A line belongs in the answer if it contains "computer"; copy every such line from the entries below.

--- Provided material ---

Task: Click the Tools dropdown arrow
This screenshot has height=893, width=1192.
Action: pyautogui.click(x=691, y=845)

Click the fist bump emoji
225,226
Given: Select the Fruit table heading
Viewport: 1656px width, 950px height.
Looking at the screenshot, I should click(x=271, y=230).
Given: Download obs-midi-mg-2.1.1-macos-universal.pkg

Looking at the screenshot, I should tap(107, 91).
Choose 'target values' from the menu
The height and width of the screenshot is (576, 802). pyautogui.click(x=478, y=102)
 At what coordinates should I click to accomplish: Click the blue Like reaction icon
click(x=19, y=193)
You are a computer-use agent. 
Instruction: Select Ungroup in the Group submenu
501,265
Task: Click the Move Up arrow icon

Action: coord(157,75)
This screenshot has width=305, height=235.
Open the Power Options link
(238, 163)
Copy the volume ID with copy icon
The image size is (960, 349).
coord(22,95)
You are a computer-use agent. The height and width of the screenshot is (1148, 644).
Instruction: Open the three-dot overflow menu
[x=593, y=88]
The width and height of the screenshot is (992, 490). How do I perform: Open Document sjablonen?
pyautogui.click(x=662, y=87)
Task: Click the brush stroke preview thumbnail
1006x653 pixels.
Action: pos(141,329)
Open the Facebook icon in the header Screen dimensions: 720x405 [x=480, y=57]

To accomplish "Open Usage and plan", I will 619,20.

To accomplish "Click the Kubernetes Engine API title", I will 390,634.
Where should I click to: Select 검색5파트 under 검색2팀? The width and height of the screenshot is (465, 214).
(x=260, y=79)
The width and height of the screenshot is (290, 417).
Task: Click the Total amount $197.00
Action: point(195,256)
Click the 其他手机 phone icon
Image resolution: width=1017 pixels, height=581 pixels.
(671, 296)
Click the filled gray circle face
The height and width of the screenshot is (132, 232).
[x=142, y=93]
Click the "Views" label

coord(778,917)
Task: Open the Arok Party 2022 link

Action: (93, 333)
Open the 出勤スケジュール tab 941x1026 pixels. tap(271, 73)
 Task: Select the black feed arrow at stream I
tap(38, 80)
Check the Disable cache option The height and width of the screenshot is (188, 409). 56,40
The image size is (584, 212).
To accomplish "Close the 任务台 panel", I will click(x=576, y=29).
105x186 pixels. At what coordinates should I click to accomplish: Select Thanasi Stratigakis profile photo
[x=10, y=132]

---

__Solution for this task__
You are a computer-use agent. 
You are a computer-use agent. The height and width of the screenshot is (1148, 644).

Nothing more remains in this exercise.